• [TO DO]:
1) Answer these questions from the passage on archaeological research at Bradford University, one answer per line:
(a) Where were the jars used to carry oils and resins manufactured?
(b) Techniques such as mass spectroscopy allow work with samples of what order of size?
(c) During what span of years did Britain switch from hunting and gathering to farming?
2) Extend the passage on archaeological research at Bradford University from its final sentence.

• [TEXT UNDER STUDY]:

########################################

At Bradford University, archaeologist Carl Heron has studied the large Egyptian jars, or amphorae, employed 3,000 years ago in the late Bronze Age to transport oils and resins, often used as incense, from the coast of what is now Lebanon. These jars, manufactured in Palestine, were used for carrying bulk commodities in vessels plying trade routes around the Eastern Mediterranean and along the coast of North Africa. Analysing and identifying deposits of the organic materials remaining on the inner surfaces of amphorae allows Heron and his fellow archaeologists to fathom patterns of trade, and so understand local economies and much else about the people of the times.

"Our analytical techniques are by their nature destructive," Heron says.

"So part of our challenge is to develop and use micro-sampling methods that leave some of the material for future analysis." The quantities of such material remaining on these bits of pottery are often vanishingly small.

But access to techniques such as mass spectroscopy make it possible to work with sample sizes of the order of nanograms.

Research at Bradford has recently cast light on an issue that archaeologists have been debating for years: the speed with which the advent of domesticated plants and animals changed our ancestors' lives. In Britain, the switch from hunting and gathering to farming took place during part of the Neolithic period between 5,200 and 4,500 years ago. But was its impact on diet immediate or did it happen over many generations, or even many hundreds of years?

########################################

• [ENTRIES SUPPLIED]:
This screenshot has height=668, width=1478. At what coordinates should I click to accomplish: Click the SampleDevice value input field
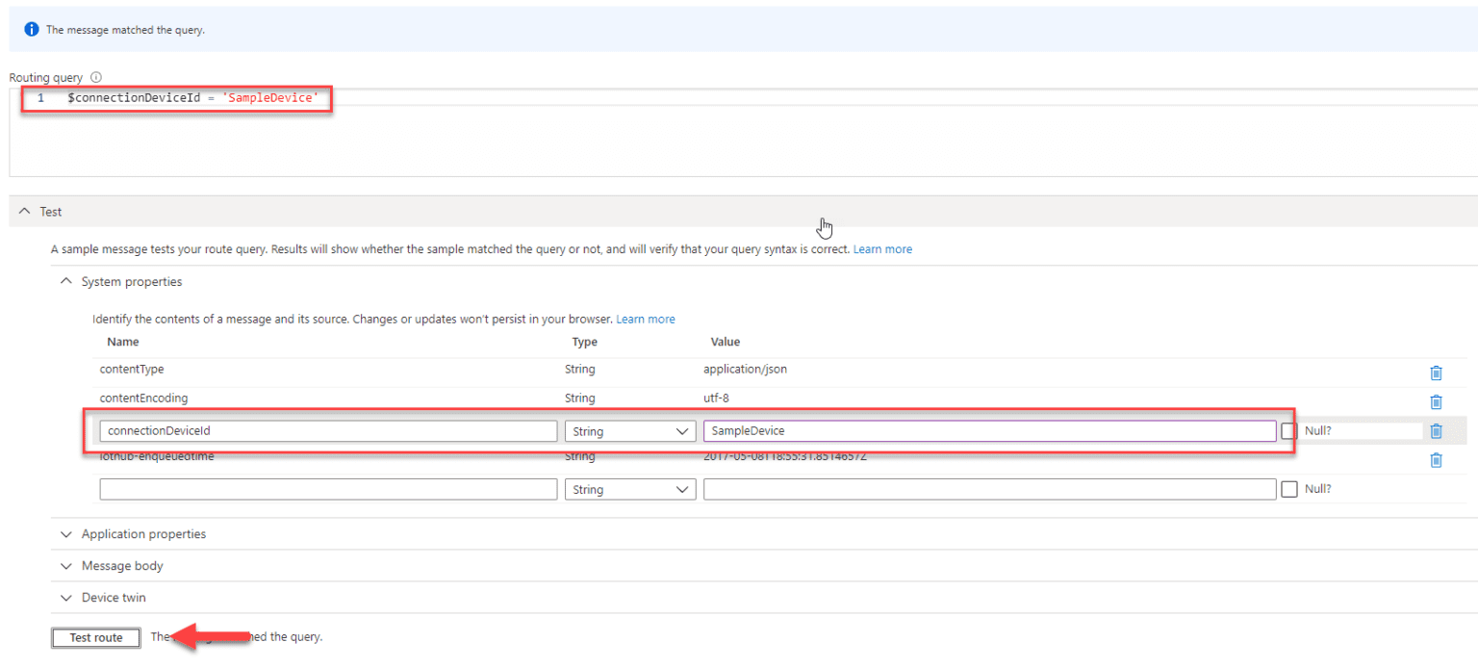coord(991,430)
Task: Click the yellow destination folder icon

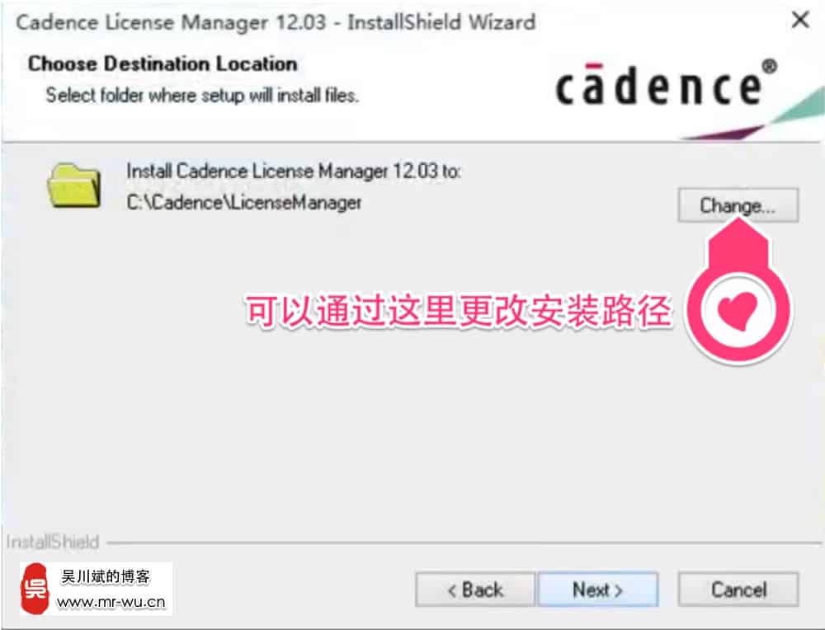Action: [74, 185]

########################################

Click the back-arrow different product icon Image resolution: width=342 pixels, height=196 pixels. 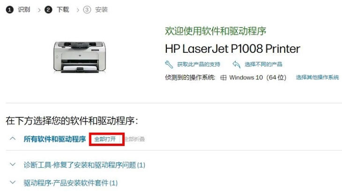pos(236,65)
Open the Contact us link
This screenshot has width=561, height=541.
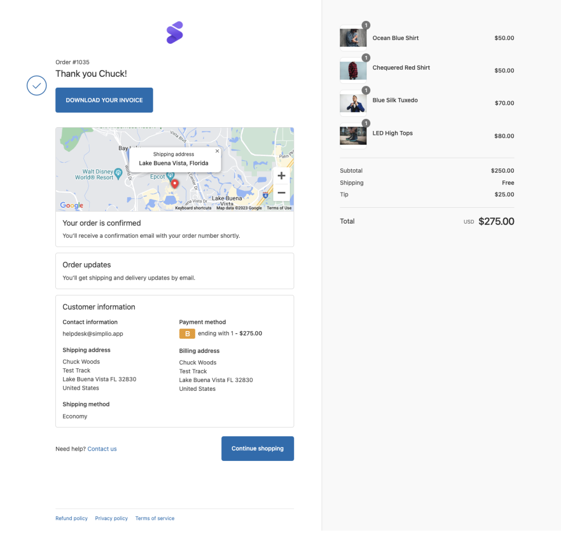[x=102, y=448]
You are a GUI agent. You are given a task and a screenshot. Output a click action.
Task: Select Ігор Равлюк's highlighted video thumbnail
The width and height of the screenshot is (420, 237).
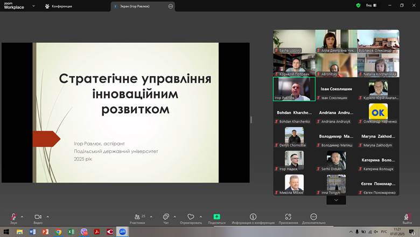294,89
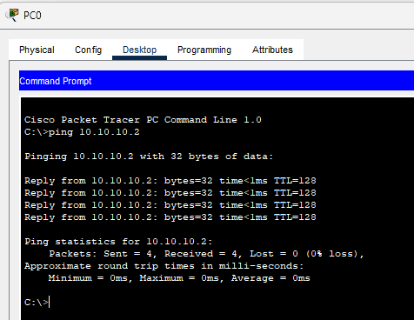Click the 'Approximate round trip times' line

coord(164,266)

########################################

• [RESULTS FOR EACH TASK]:
1)
(a) In Palestine.
(b) Of the order of nanograms.
(c) Between 5,200 and 4,500 years ago.

2)
Bradford's Michael Richards, with colleagues from Queen's University Belfast and Oxford University, has investigated ancient diets by analysing the isotopes of carbon from samples of human bone going back through the Neolithic period, into the Mesolithic. Different foodstuffs contain different amounts of two of carbon's stable isotopes. This is deposited in the bones of those who eat these foods. Because the isotopes remain unchanged over the years, their ratio acts as a kind of "signature" of an individual's diet. In this way, it is possible to tell from even the oldest bone fragments whether someone's food was derived predominantly from the land or the sea.

By excavating tombs and digging around in middens - some inland, others near the coast - Richards and his colleagues unearthed 164 Neolithic and 19 Mesolithic bone fragments. With few exceptions, they report, Mesolithic people living near the coast had a diet rich in seafood. "But after 4000BC in Britain," Richards says, "none of the people we measured had any marine foods in their diets. It seemed like this was a big and rapid change. Even people on the coast didn't go on eating marine foods."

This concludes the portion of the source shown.